Il leghista chiede invano agli alleati di discutere dell’ipotesi terzo mandato per i governatori: Meloni e Tajani non ne vogliono sapere. Salvini chiede allora di inserire nel dl Sicurezza altre modifiche che la Lega vuole proporre, e riceve ancora un secco no da dalla premier che apre solo alle correzioni chieste dal Quirinale.
Sul finire, Meloni racconta che si sta occupando del caso Santanché, senza scendere nei dettagli.

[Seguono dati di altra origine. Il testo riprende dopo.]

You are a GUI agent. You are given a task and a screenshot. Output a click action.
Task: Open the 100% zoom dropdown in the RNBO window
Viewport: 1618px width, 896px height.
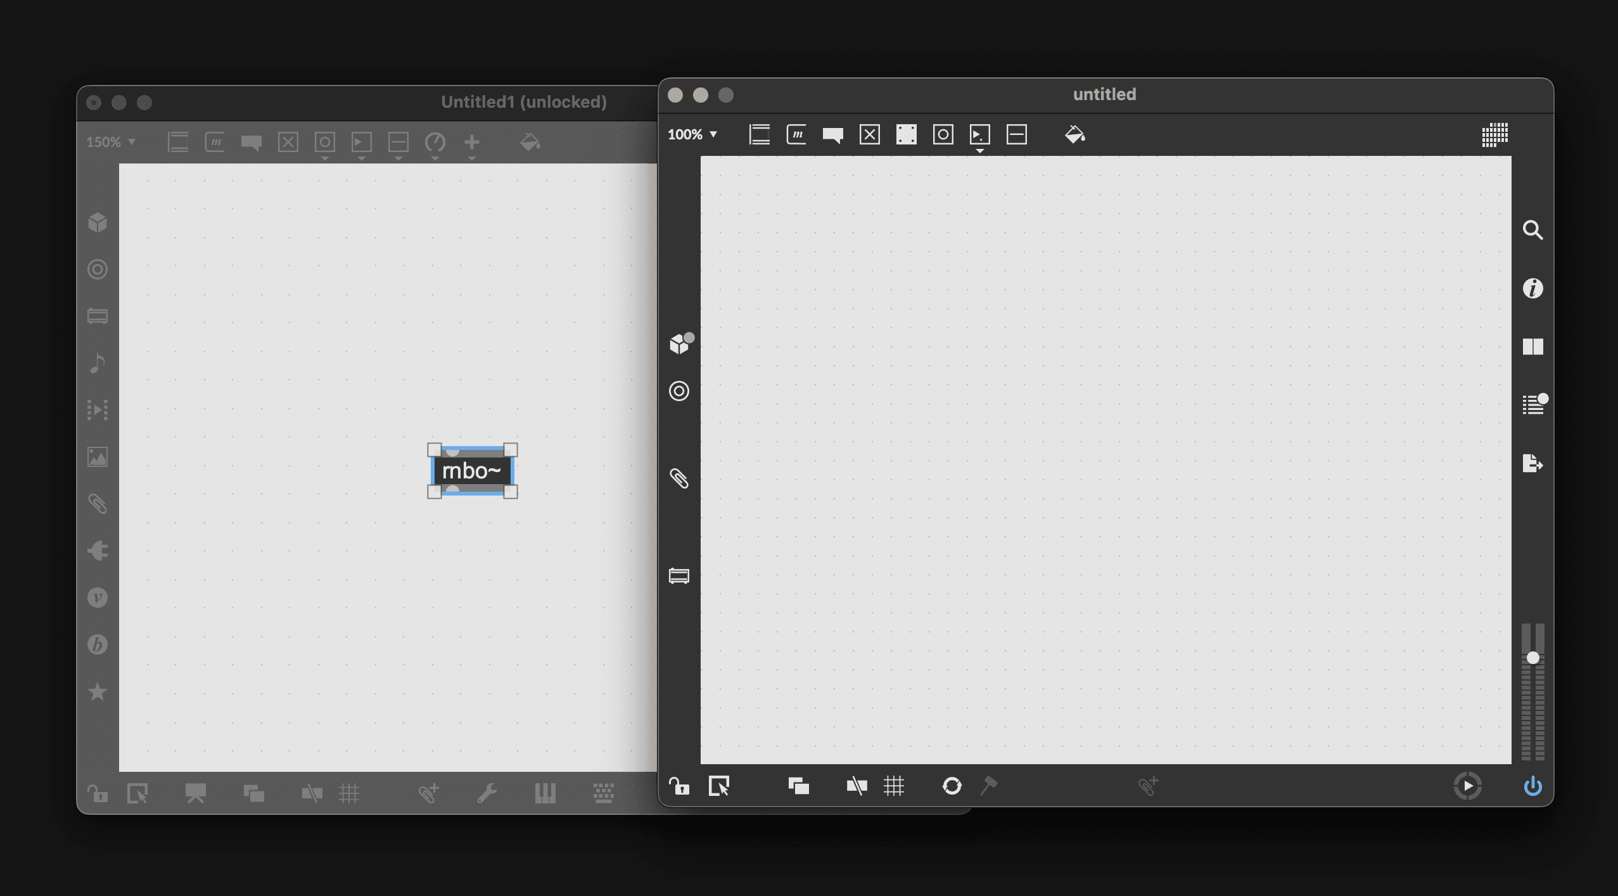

Lasciando la Presidenza del Consiglio, Tajani se la cava con un «noi siamo garantisti». Ma è l’arrivo subito dopo a Palazzo Chigi del capogruppo Malan che fa scattare, anche nelle chat dei meloniani, l’ipotesi del blitz per il cambio al vertice del Turismo. Il capogruppo al suo posto? Voci subito smentite dallo stesso Malan, quando lascia il Palazzo insieme con il collega della Camera Galeazzo Bignami.
Quel che raccontano fonti autorevoli al governo è che Meloni abbia deciso di prendere tempo e che oggi comunque vedrà Santanchè in Consiglio dei ministri. La data cerchiata in rosso è il 29 gennaio, quando è attesa la decisione della Cassazione sulla competenza nelle indagini tra Milano e Roma sull’altro fascicolo che vede indagata la ministra: quello per truffa all’Inps.
«Stiamo ancora aspettando che Meloni faccia dimettere Santanchè, la premier si nasconde», attacca intanto Elly Schlein. E Matteo Renzi: «Ricordate che avete al governo chi è già stato rinviato a giudizio, Andrea Delmastro: reato estinto per l’oblazione». Palazzo Chigi resta sulla linea della difesa della ministra. Per ora.